● **PROBLEM STATEMENT**:
For the material below, return exactly the lines starting at the one holding "Gratis testen (81, 6)" and ending at the one holding "Necessary [button] (11, 2272)", counting both as part of the range.
━━ DATA RECORDS
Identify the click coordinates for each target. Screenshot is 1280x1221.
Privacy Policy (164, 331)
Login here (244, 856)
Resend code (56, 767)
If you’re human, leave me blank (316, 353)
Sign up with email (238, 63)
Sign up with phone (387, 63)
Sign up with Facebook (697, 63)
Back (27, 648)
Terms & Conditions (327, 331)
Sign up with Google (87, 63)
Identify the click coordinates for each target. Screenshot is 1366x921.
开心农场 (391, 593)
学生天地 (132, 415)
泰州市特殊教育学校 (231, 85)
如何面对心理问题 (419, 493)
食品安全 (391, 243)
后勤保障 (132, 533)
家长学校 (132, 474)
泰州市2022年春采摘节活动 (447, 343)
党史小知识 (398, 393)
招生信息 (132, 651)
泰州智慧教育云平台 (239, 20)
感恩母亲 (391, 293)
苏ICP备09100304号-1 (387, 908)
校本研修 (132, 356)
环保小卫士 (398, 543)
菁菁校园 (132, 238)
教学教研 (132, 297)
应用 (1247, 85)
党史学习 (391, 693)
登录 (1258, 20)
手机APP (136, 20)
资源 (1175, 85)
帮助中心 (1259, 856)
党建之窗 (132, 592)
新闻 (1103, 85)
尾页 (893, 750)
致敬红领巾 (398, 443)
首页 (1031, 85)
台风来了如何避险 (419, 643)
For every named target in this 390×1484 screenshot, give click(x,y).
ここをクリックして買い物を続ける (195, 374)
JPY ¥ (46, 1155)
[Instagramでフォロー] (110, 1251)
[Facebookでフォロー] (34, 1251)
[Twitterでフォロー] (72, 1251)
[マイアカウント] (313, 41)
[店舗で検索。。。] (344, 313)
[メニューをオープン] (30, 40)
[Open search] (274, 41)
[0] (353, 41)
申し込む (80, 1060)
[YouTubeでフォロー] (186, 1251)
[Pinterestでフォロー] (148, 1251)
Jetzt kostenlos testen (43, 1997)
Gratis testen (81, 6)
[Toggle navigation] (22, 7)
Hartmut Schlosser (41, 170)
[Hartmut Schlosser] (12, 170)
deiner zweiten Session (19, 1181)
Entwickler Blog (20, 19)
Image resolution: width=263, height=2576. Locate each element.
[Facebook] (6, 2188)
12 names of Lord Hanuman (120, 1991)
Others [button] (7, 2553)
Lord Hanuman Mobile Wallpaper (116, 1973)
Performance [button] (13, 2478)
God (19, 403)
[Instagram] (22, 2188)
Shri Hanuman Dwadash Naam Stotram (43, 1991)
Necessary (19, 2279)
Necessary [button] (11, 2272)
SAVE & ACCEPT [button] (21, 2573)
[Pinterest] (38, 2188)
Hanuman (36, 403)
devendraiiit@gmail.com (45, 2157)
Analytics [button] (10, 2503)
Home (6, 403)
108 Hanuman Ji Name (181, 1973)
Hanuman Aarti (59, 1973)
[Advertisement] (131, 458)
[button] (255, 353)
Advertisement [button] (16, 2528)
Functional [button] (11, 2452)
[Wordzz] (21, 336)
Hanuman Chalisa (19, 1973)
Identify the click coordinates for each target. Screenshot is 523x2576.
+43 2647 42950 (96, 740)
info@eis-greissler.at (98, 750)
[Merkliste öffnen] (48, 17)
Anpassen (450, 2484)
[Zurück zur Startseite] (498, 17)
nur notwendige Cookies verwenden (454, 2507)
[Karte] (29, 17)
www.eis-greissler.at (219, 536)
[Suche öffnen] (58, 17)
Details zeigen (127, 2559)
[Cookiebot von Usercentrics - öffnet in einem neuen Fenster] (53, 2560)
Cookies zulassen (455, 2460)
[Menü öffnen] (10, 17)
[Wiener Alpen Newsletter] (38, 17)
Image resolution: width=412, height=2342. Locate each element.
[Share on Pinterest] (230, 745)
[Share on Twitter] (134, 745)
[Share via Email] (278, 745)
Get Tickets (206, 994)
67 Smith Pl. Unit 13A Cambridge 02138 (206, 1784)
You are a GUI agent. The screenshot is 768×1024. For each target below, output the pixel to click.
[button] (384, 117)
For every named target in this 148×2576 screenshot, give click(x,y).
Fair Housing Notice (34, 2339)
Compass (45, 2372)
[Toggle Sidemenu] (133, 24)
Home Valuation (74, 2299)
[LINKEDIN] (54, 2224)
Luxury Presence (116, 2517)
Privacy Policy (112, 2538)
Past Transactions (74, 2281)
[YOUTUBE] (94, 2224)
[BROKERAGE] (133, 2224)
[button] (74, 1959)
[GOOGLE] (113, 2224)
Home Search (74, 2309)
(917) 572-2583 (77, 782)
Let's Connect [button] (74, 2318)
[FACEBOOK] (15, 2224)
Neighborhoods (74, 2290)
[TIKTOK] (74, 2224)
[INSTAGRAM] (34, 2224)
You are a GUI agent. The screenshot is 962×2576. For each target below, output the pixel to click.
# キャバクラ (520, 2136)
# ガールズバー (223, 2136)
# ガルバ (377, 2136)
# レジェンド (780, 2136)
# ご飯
━━━━
● **SOLUTION TO THIS EXERCISE**:
Gratis testen (81, 6)
[Toggle navigation] (22, 7)
Hartmut Schlosser (41, 170)
[Hartmut Schlosser] (12, 170)
deiner zweiten Session (19, 1181)
Entwickler Blog (20, 19)
Image resolution: width=263, height=2576. Locate each element.
[Facebook] (6, 2188)
12 names of Lord Hanuman (120, 1991)
Others [button] (7, 2553)
Lord Hanuman Mobile Wallpaper (116, 1973)
Performance [button] (13, 2478)
God (19, 403)
[Instagram] (22, 2188)
Shri Hanuman Dwadash Naam Stotram (43, 1991)
Necessary (19, 2279)
Necessary [button] (11, 2272)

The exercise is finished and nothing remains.